My Return to Swimming
Rediscovering my relationship with water
Shit! What now? I finally summoned the courage to visit the nearest public swimming pool. I have dreamt of coming here for months.
What will happen if I take my shirt off? Will they see the scars? Of course, they will see the scars. They are 10 cm long, dead in the center of your chest. Fuck it. Fuck them. I am going to take my shirt off.
What do these people know? They don’t know me. They don’t know what I have been through. I wear these scars proudly.
There are not a lot of people who have survived cancer and a heart attack in one year. I have been through chemotherapy, multiple operations, and a near-death experience. I am resolute. I am still here.
I have not gone swimming for years. Cancer has kept me preoccupied. I love swimming. I love the water. I love the embrace.
Standing on the pool’s edge, I look down at the chlorine-filled water. This is my moment. This is what I have been dreaming of. I made it.
I immediately regret the first few minutes in the water. Fuck, it’s cold. This was a bad idea. Was it always this cold?

### [AVAILABLE DATA]
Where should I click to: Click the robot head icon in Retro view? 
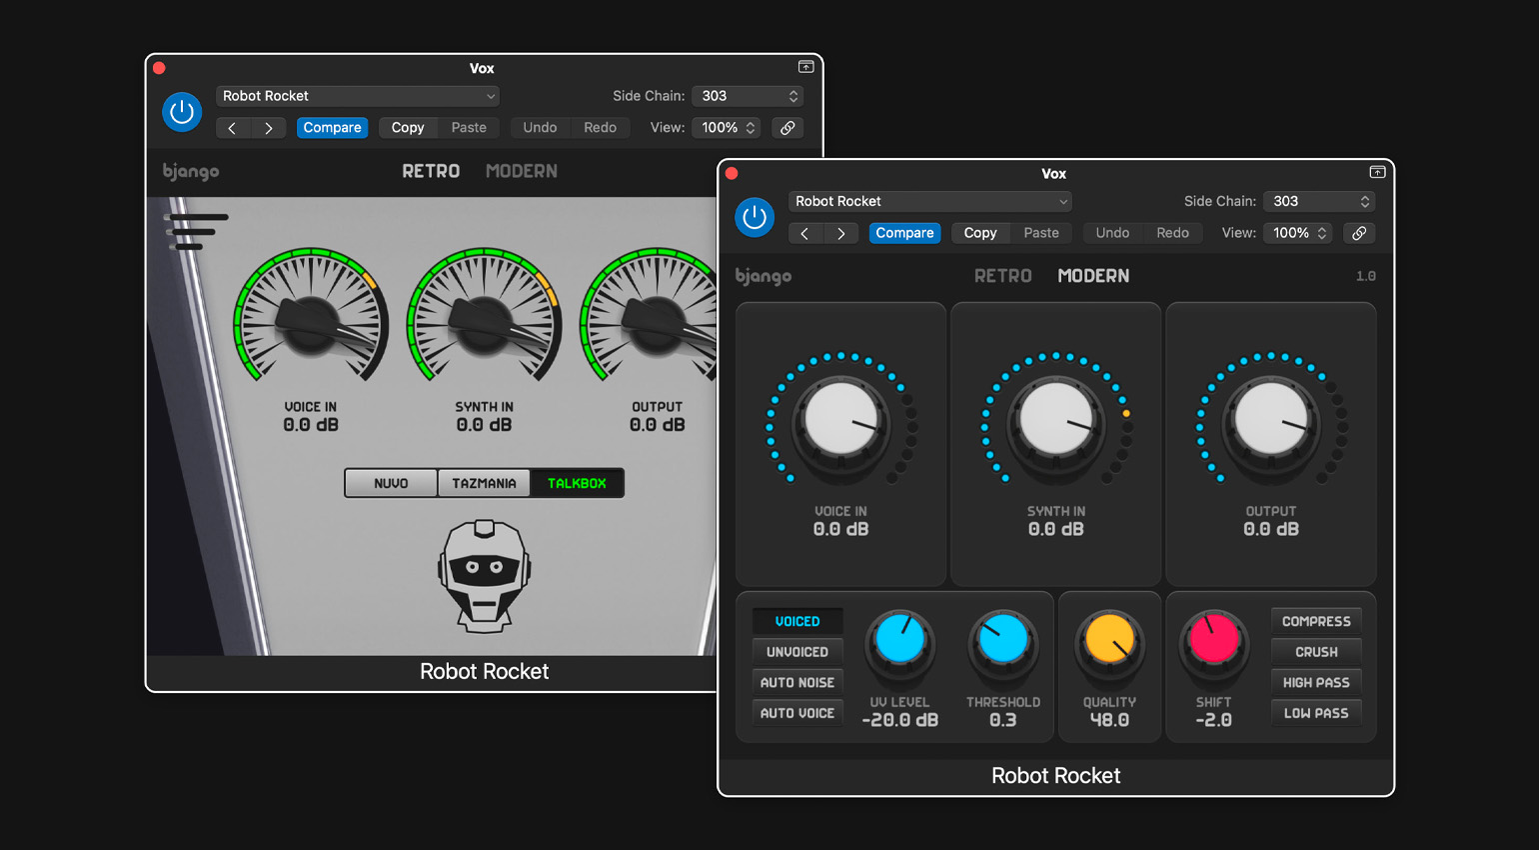click(x=485, y=575)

### [TASK REQUIREMENTS]
[1] Answer these questions from the essay about returning to swimming:
(a) How long are the scars on the writer's chest?
(b) Which two illnesses does the writer say they survived in one year?
(c) What complaint does the writer make about the water in the first few minutes?
[2] In the swimming essay, list every experience named in the sentence that begins "I have been through".
[3] Continue the essay about returning to swimming, starting after its final sentence.

### [TASK-BY-TASK RESULTS]
[1]
(a) 10 cm long.
(b) Cancer and a heart attack.
(c) It is cold.

[2]
- chemotherapy
- multiple operations
- a near-death experience

[3]
I up my stroke rate to warm up. It takes a while but then it starts to set in. Eventually, the cold pool turns lukewarm. My body remembers this.
There’s intermittent silence. It falls into tempo, one stroke after another. I could do this forever. I will never get tired.
The water cleans the blood from my broken nose after falling during my heart attack, it wipes the bruises from my arm from the chemotherapy, it clears the scars from my operations. It all washes away. I am clean now — sanctified.
After swimming for about an hour, I slowly get out of the water. I sit on the side of the pool. I can’t shake the feeling that I have been reunited with an old friend. They have been waiting patiently.